Now that Rico Blanco is back in the recording scene, he promises a totally different sound in his new album Galactik Fiestamatik.
RICO BLANCO CONQUERS iTUNES. Rico recently launched his 9-track album on GMA-7’s Sunday variety show Party Pilipinas.
After his performance, Warner Music Philippines’ general manager Flerry de Leon and sales and marketing manager Nico Bacani handed him a citation recognizing Rico as the first OPM artist to have an album at #1 (for 9 consecutive days) on iTunes Philippines. He was also presented with an award for his first solo album Your Universe turning five times platinum, with over 80,000 units sold.
NEW ALBUM, NEW SOUND. Last September 5, the singer-songwriter performed tracks from his Galactik Fiestamatik album during the launch held at Teatrino Greenhills.
This year marks the return of Rico to the recording scene after the 2008 release of his solo album Your Universe.
The year 2012 is also memorable for Rico since he was able to fulfill his dream of having a home studio.

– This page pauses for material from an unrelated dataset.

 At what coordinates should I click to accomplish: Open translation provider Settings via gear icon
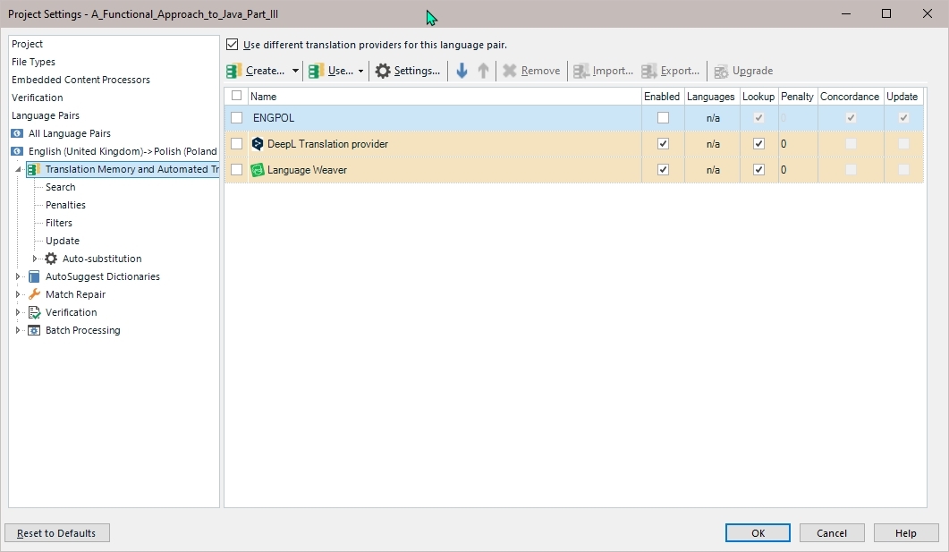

“I’ve wanted my own studio since I was a kid, and now I have it in my attic. So it’s like me again in third year high school, when my classmate lent me his double cassette player and keyboard, and I could record stuff at home!”
For this album, Rico takes the sounds he grew up with—the thundering ethnic beats of Ati-Atihan, analog synths of New Wave, and even the catchy groove of contemporary pop—and mixes it up all in his head in a tribal punk rave.
Rico Blanco’s 9-track album offers a festive vibe that is uniquely his.
The madcap journey begins with “Amats,” the creepy yet intriguing carrier single that has been described by fans as a “stalker anthem.”
Rico says about this song, “I wanted it to be in your face, like a stalker you want to get rid of.”
He continues, “It’s always the first song that I create [for an album] that takes me where I want to go; that’s what happened with 'Yugto,' I just took bits and pieces of it and turned them into other songs. This time, it was “Amats.””
Other songs include “Burado” (With lyrics that go: Wala na sa USB / wala sa phone book / inbox at sent items) and the folksy “Lipat-Bahay,” which captures the nostalgia of moving house and letting go. These songs were performed on the piano and accompanied by snare drum for a more earnest, acoustic sound.
During the album launch, Rico narrated the story behind the song “Lipat Bahay.”
“My family’s from Laguna, so to be closer to work, I live in the city. I had been condo living for the last ten years, but last year, I moved to a new place so I could have a dog, an affectionate Dutch Shepherd named Bowie.
“Sometime during the songwriting period, I bumped into Dong Abay. I told him I was writing a new album, tambay tayo. He asked, ‘Saan ka ba?’ And I said, ‘Kakalipat ko lang, hassle nga, nasa mga balikbayan box lahat ng mga gamit ko,’ and he said, ‘O ayan, isulat mo!’
“The minute he said that, I was so inspired, I was already writing the song in my head while pretending to listen to him—sorry Dong! I’m thankful for [advice from] friends I respect; they have no idea how much confidence I get from the little things they say.
As the night continued, Rico also recalled how he came up with the song “When the Wheels Turn.”
“The Warner A&R dropped by and wanted to see my progress, but with this song, I only had the music 'cause I junked the previous lyrics and was about to ditch the song entirely. But I told him I’d give it another shot, and the minute he left, I pressed the record button and just made up the first line as I was singing into the mic. ‘I’m waiting in the corner of the sun.’
“I didn’t know where the song was gonna go, but I did the same thing for the second line, then the third line, the chorus, and then the rest of the verses. This is the first time I’ve ever had the exact moments of lyric and melody creation actually recorded.
“It was as stream of consciousness as I could get, and I love it now, because it felt like someone [else] wrote it, and I’m trying to figure out what he said, because I wasn't that person that day!
“But now I realize, it’s about fate, it’s about things falling apart, it’s about trauma, but also about hope,” he said.